Facial Nerve Schwannomas: Manchester Skull Base Team Experience

Jayesh Doshi 1, R. Heyes 1, G. Potter 1, C. Ward 1, S. Rutherford 1, A. King 2, R. Ramsden 1, S. Freeman 2, S. Lloyd 1
  • 1Salford Royal Hospital, United Kingdom
  • 2Department of Otolaryngology, St Mary's Hospital, Manchester, United Kingdom

Objective: There is no consensus for the management of facial nerve schwannomas (FNS). We aim to provide a structured approach to their management based on a large series over a 19-year period. Study Design: Retrospective review.

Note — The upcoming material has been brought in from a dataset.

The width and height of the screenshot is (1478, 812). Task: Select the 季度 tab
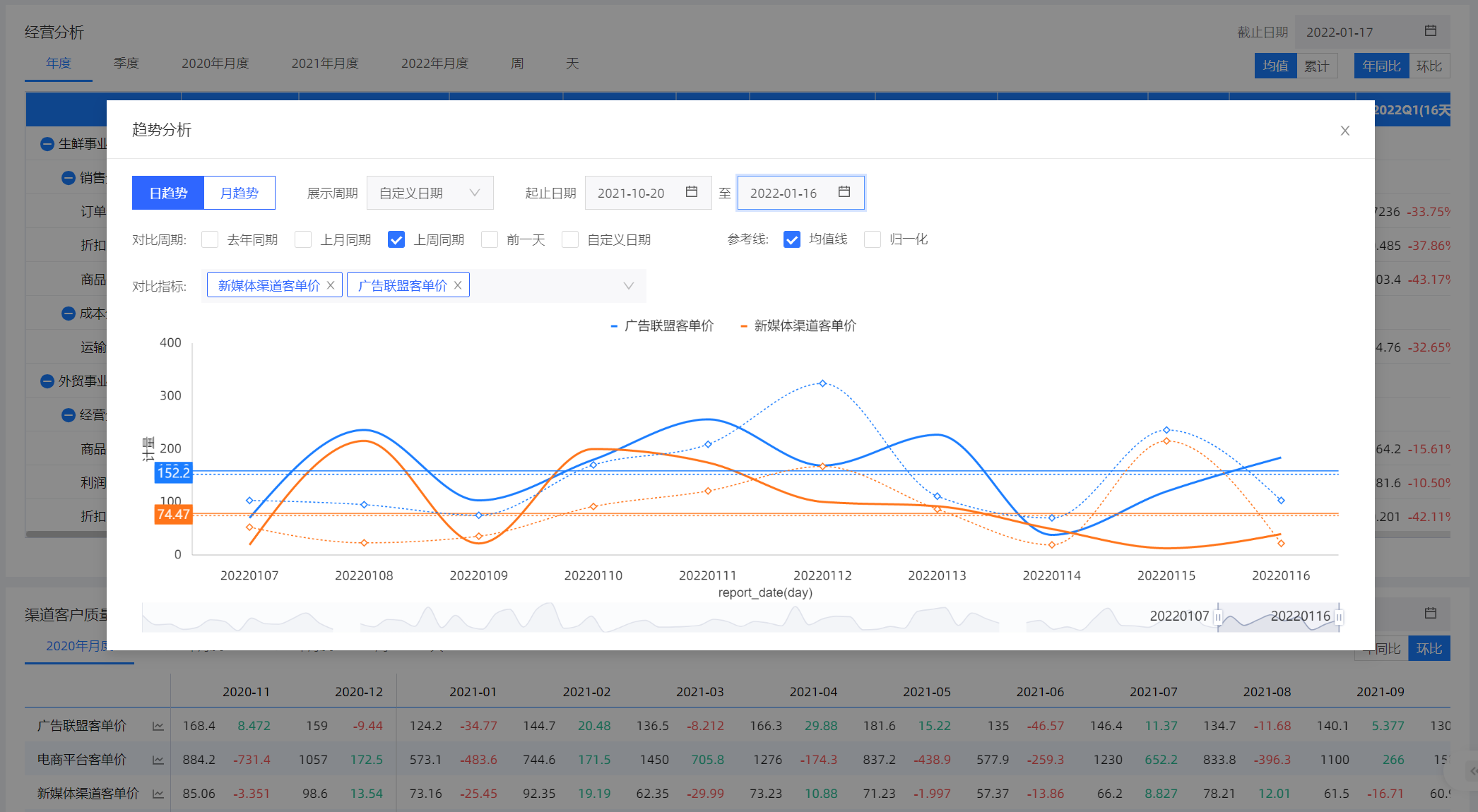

Patients/material and Methods: Overall 28 FNS patients were included in the study. Mean age at diagnosis was 46.4 years (range, 22-73). Mean duration of follow-up was 48 months (range, 3-144). Results: Facial weakness was the presenting symptom in 16 patients (57%). Most patients had multisegment involvement; the internal acoustic canal (IAC) was most commonly affected (68%). Fourteen patients were initially managed conservatively; 14 patients received primary surgical intervention. Two patients failed conservative management due to deterioration in facial nerve function and underwent surgery. No patients opted for stereotactic radiotherapy. Ten patients had primary nerve grafting (HB score outcome III/IV in 7/10 patients after mean follow-up of 34 months) and five patients had a staged VII/XII transposition (HB outcome IV in 2/4 patients and HB outcome V in the other two patients [mean follow-up of 25 months, one patient missing data]). Conclusions: The philosophy of our unit in managing FNS is to preserve facial function wherever possible. There is strong evidence from this study that such an approach is valid given the high proportion of patients who had preservation of facial function over the follow-up period and the small number of tumors that showed significant growth.